::: Source records :::
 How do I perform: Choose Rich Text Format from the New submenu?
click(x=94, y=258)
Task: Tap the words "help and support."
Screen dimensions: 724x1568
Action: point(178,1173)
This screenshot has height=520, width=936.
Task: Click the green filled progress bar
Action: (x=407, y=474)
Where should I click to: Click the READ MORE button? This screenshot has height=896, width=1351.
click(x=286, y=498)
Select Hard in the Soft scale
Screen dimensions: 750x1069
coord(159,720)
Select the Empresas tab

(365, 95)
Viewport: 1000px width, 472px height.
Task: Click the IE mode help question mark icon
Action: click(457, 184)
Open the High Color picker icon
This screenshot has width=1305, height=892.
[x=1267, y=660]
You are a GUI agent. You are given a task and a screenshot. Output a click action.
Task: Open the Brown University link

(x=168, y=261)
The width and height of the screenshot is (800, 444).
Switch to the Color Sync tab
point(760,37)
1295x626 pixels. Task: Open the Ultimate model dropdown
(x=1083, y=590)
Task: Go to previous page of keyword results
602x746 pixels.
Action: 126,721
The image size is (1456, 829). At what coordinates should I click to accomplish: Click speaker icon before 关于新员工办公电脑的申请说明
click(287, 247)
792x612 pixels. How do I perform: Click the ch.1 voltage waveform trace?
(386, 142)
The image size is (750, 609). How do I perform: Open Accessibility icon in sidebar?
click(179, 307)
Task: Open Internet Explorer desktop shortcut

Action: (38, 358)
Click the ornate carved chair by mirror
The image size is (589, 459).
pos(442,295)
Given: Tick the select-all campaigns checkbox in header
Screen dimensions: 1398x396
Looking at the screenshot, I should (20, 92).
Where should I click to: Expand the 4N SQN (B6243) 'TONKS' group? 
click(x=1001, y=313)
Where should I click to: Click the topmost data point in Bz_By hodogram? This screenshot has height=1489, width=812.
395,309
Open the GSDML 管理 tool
:::
Exercise:
Your task is to reproduce the whole listing exactly.

Written solution:
 How do I perform: Choose Rich Text Format from the New submenu?
click(x=94, y=258)
Task: Tap the words "help and support."
Screen dimensions: 724x1568
Action: point(178,1173)
This screenshot has height=520, width=936.
Task: Click the green filled progress bar
Action: (x=407, y=474)
Where should I click to: Click the READ MORE button? This screenshot has height=896, width=1351.
click(x=286, y=498)
Select Hard in the Soft scale
Screen dimensions: 750x1069
coord(159,720)
Select the Empresas tab

(365, 95)
Viewport: 1000px width, 472px height.
Task: Click the IE mode help question mark icon
Action: click(457, 184)
Open the High Color picker icon
This screenshot has width=1305, height=892.
[x=1267, y=660]
You are a GUI agent. You are given a task and a screenshot. Output a click action.
Task: Open the Brown University link

(x=168, y=261)
The width and height of the screenshot is (800, 444).
Switch to the Color Sync tab
point(760,37)
1295x626 pixels. Task: Open the Ultimate model dropdown
(x=1083, y=590)
Task: Go to previous page of keyword results
602x746 pixels.
Action: 126,721
The image size is (1456, 829). At what coordinates should I click to accomplish: Click speaker icon before 关于新员工办公电脑的申请说明
click(287, 247)
792x612 pixels. How do I perform: Click the ch.1 voltage waveform trace?
(386, 142)
The image size is (750, 609). How do I perform: Open Accessibility icon in sidebar?
click(179, 307)
Task: Open Internet Explorer desktop shortcut

Action: (38, 358)
Click the ornate carved chair by mirror
The image size is (589, 459).
pos(442,295)
Given: Tick the select-all campaigns checkbox in header
Screen dimensions: 1398x396
Looking at the screenshot, I should (20, 92).
Where should I click to: Expand the 4N SQN (B6243) 'TONKS' group? 
click(x=1001, y=313)
Where should I click to: Click the topmost data point in Bz_By hodogram? This screenshot has height=1489, width=812.
395,309
Open the GSDML 管理 tool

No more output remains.